*EXERCISE*
Below is a listing from which only part is wanted; return exactly the lines from the one with "Task: Toggle the Emergency Stop button" up to and including the one with "Task: Open the Devices menu item".

*INFORMATION PROVIDED*
****
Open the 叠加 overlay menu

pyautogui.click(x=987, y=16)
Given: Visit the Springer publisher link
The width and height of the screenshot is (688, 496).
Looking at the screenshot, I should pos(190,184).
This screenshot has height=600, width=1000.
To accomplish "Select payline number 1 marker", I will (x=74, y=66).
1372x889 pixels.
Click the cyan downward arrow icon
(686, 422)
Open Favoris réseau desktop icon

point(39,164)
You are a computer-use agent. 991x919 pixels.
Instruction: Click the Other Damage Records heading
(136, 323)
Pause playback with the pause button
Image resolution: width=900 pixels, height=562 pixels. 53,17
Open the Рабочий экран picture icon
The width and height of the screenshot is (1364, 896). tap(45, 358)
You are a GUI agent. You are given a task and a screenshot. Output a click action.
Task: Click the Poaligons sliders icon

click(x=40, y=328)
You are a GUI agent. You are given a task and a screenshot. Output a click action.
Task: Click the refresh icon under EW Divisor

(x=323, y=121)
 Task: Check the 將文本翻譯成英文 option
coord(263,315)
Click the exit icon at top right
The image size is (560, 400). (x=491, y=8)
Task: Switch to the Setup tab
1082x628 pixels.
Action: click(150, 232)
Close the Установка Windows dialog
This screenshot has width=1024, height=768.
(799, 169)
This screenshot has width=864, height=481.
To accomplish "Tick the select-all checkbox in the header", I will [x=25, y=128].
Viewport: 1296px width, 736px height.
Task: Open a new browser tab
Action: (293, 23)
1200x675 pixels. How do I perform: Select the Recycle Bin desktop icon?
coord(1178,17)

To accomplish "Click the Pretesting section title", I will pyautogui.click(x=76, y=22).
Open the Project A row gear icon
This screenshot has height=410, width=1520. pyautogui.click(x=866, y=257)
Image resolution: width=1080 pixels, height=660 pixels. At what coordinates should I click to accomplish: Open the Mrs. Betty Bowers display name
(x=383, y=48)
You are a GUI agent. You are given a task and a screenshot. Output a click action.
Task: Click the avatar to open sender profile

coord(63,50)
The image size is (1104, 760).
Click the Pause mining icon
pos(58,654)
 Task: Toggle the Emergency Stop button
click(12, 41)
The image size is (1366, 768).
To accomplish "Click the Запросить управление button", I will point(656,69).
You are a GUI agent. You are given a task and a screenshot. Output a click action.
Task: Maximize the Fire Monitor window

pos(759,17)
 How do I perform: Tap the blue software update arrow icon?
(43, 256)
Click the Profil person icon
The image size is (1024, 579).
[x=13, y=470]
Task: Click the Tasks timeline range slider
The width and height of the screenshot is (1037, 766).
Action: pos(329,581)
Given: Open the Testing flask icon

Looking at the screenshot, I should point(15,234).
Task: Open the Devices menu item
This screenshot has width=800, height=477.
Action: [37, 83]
****
*TASK ANSWER*
 Task: Toggle the Emergency Stop button
click(12, 41)
The image size is (1366, 768).
To accomplish "Click the Запросить управление button", I will point(656,69).
You are a GUI agent. You are given a task and a screenshot. Output a click action.
Task: Maximize the Fire Monitor window

pos(759,17)
 How do I perform: Tap the blue software update arrow icon?
(43, 256)
Click the Profil person icon
The image size is (1024, 579).
[x=13, y=470]
Task: Click the Tasks timeline range slider
The width and height of the screenshot is (1037, 766).
Action: pos(329,581)
Given: Open the Testing flask icon

Looking at the screenshot, I should point(15,234).
Task: Open the Devices menu item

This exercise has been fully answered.